What are the tools you’re using to organize and make sense of all that data?
Charlie Quinn: A lot of it’s been homegrown so far, which is a bit of an issue as you start to integrate with other organizations because everybody seems to have their own homegrown system. There’s an open source group in Seattle called Lab Key, which a lot of people have started to use. We’re taking another look at them to see if we might be able to use some of their technology to help us move forward in organizing the backend. A lot of this is so new. It’s hard to keep up with where we’re at and quite often, we’re outpacing it. It’s a question of homegrown and integrating with other applications as we can.
How does open source relate to that work?
Charlie Quinn: We try and use open source as much as we can. We try and contribute back where we can. We haven’t been contributing back anywhere near as much as we’d like to, but we’re going to try and get into that more.
We’re huge proponents not only of open source, but of open data. What we’ve been doing is going around and trying to convince people that we understand they have to keep data private up to a certain point, but let’s try and release as much data as we can as early as we can.
When we go back to talking about the explosion of data, if we’re looking at Gene X and we happen to see something that might be interesting on Y or Z, we can post a quick discovery note or a short blurb. In that way, you’re trying to push ideas out and take the data behind those ideas and make it public. That’s where I think we’re going to get traction: trying to share data earlier rather than later.
At OSCON, you’ll talk about how experimental data combines with public data. When did you start folding the two together?
Charlie Quinn: We’ve been playing with it for a while. What we’re hoping to do is make more of it public, now that we’re getting the institutional support for it. Years ago, we went and indexed all of the abstracts at Pubnet by gene so that when people went to a text engine, you could type in your query and you would get a list of genes, as opposed to a list of articles. That helped researchers find what they were looking for — and that’s just leveraging openly available data. Now, with NIH’s mandate for more people to publish their results back into repositories, we’re downloading that data and combining it with the data we have internally. Now, as we go across a project or across a disease trying to find how a gene is acting or how a protein is acting, it’s just giving us a bigger dataset to work with.

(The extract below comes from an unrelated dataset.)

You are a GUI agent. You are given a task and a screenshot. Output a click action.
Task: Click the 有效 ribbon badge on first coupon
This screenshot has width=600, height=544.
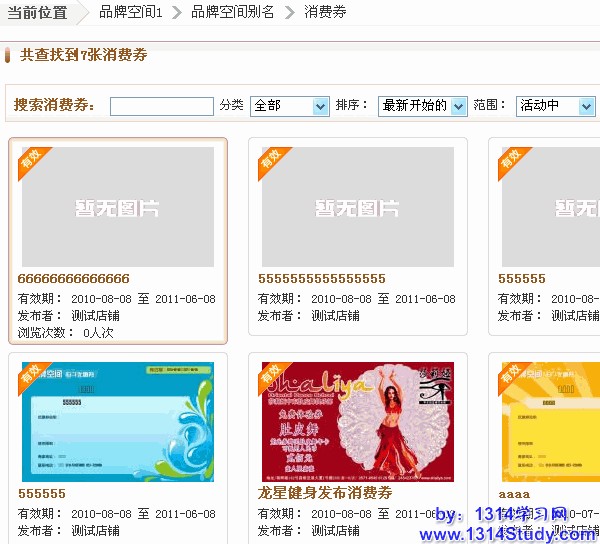click(x=32, y=161)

What are some of the challenges you’ve encountered in your work?
Charlie Quinn: The issues we’ve had are with the quality of the datasets in the public repositories. You need to hire a curator to validate if the data is going to be usable or not, to make sure it’s comparable to the data that we want to use it with.
What’s the future of open data in research and personalized medicine?

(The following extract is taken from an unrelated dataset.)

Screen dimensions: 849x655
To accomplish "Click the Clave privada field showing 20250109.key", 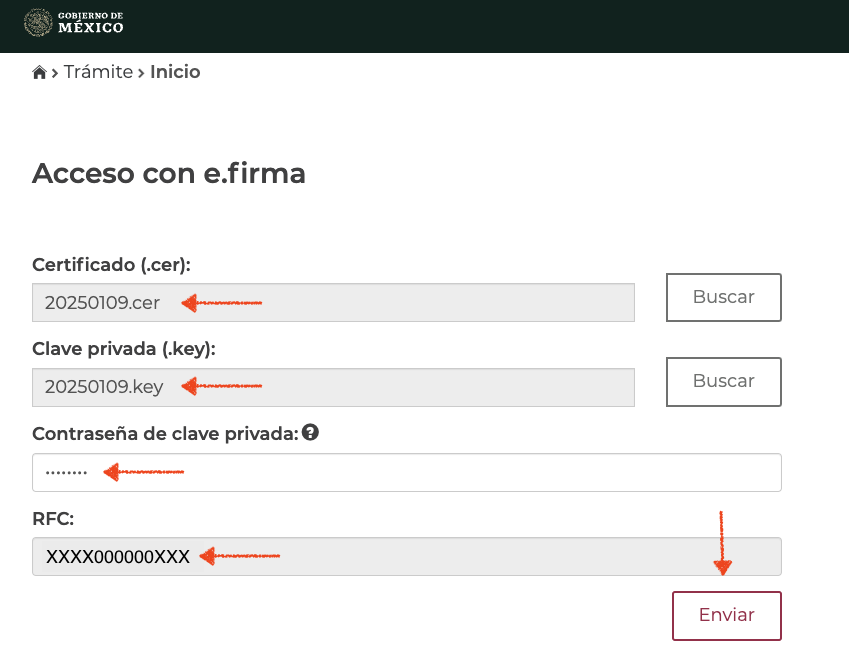I will click(x=333, y=387).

Charlie Quinn: We’re going to be seeing multiple tiers of data sharing. In the long run, you’ve going to have very well curated public repositories of data. We’re a fair ways away from there in reality because there’s still a lot of inertia against doing that within the research community. The half-step to get there will be large project consortiums where we start sharing data inter-institutionally. As people get more comfortable with that, we’ll be able to open it up to a wider audience.
This interview was edited and condensed.